Former board member and prominent barrister Tom Percy, who has repeatedly called for the report to be released, will also be a petitioner.
An AGM date has not been announced yet but petitions have to be lodged two months before the meeting to ensure they are put on the agenda.
The move is not guaranteed to succeed.
Wally Edwards was Cricket Australia chairman for four years.
The petition organisers have to find 100 current financial members to sign the document, the motions must be presented at the AGM, WACA members would have to vote in favour, and then the targets of the no confidence motions would have to act on them.
The petition is driven by two factors, one to do with the very future of the WACA itself, and the other the farcical and failed bid to suspend director Paul Collins over his intense scrutiny of the contentious multi-million dollar WACA Ground redevelopment.

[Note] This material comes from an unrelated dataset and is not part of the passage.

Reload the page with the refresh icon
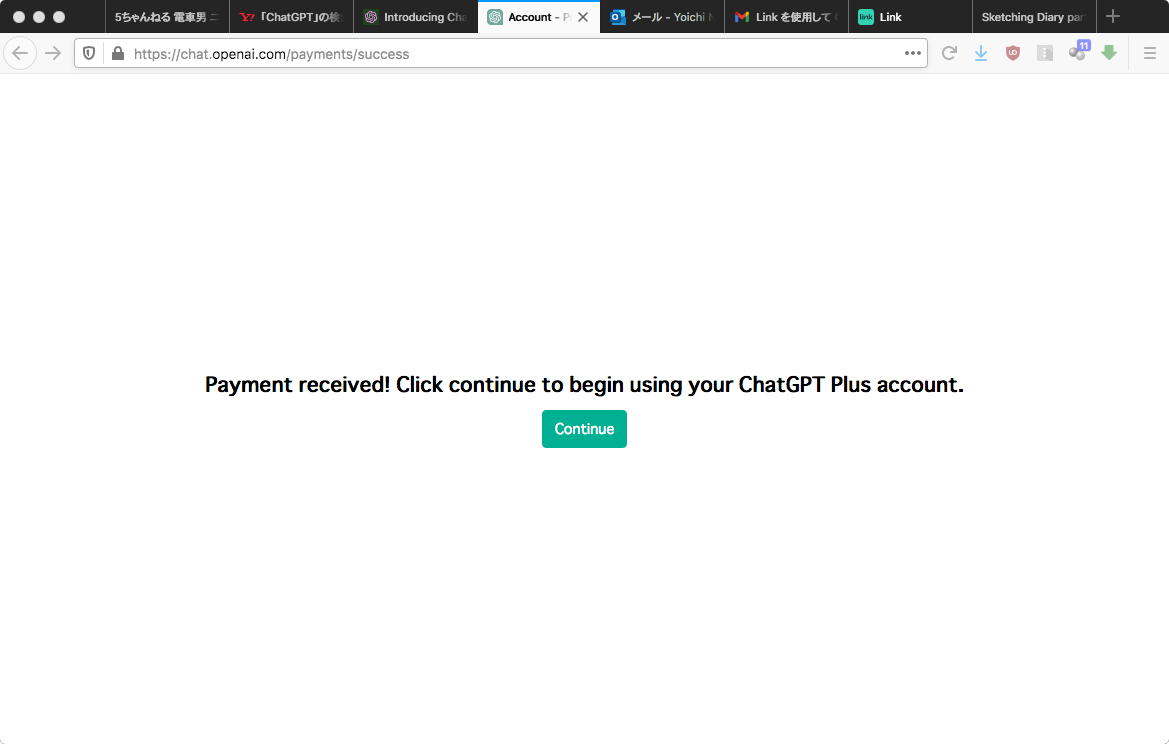The height and width of the screenshot is (744, 1169). pos(949,54)
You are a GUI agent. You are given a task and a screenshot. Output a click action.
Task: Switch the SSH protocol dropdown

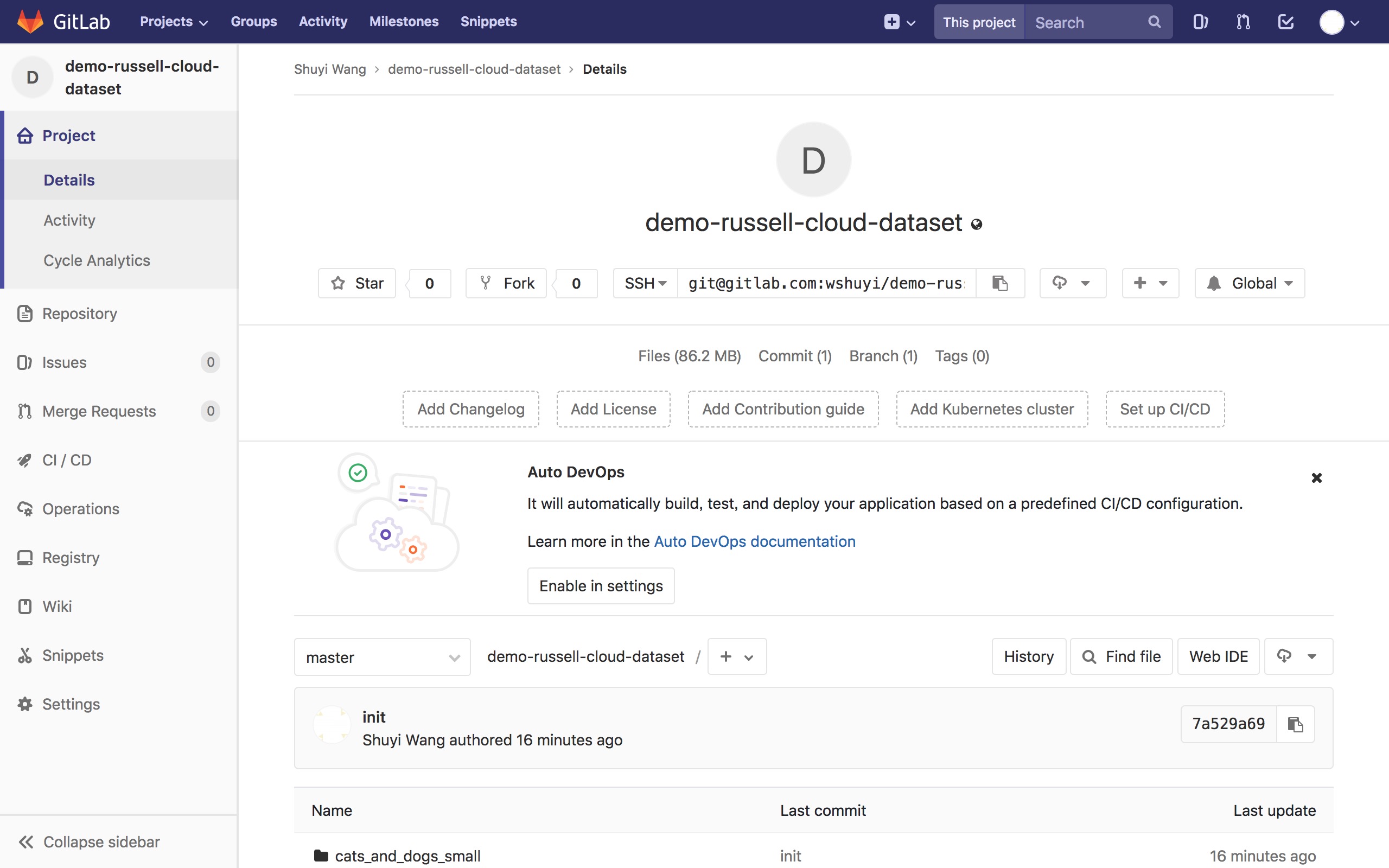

The WACA spent an estimated $400,000 on legal advice to suspend Collins before discovering, at considerable expense and even greater embarrassment, that it did not have the capacity nor rationale to do so.
Collins’ crime was to seek, repeatedly and perhaps brusquely and with little subtlety, details of the project’s cost blowouts and design compromises.
WACA insiders suggest the project is already $20million over budget, that it is challenged by the surprise discovery that soil remediation costing $12million must be added to the bill, and that apprehension is growing about the potential consequences of seeking more funding to finish the job.
It is notable that the WA Cricket Foundation, the fundraising arm that has brought in about a quarter of the $11million it was tasked to find, has been active in the media in recent weeks as it searches for donations.
Foundation chairman Bob Every revealed recently that Edwards had provided one of the biggest ones.
That is a clear indication that while the Floreat resident might have lost confidence in the people running the WACA, he still has faith in the organisation itself.
This matter is brewing as the WACA prepares to appoint a new chief executive whose first task may be to slash staff numbers in a desperate bid to balance the books.
The shortlist has two names on it with a decision due to be confirmed next month.
It could not be done this month because too many board members were on holiday.
If Fahey and Gannon are forced out over the Collins fiasco, it would be fitting for the remaining board members who voted to remove him to follow suit.
In some ways, it does not matter whether the petition gets its 100 signatures or a majority of the several dozen WACA members who usually attend an AGM actually vote to turf the chair and her 2IC.
The mere fact that cricket identities of the standing and credibility of Lillee and Edwards are prepared to put their names to a no-confidence motion should be sufficient encouragement for the pair to seek the exit door.
They have already lost the room; staying around to rearrange the chairs makes little sense and would do little to rehabilitate their corporate reputations.
Don Bradman famously said that cricketers were “custodians of the game” whose duty it was to ensure that cricket was in good shape when it was passed on to the next generation.
“We are the custodians of the welfare of cricket and must guard its future even more zealously than its present,” were his actual words.
So too the responsibility of the game’s administrators.
No person seeks glory and rewards when they join the ranks of the off-field teams that help keep cricket alive but, as Bradman also said repeatedly, they also need to keep their eye on the ball.
And that means knowing when to duck and knowing when to leave.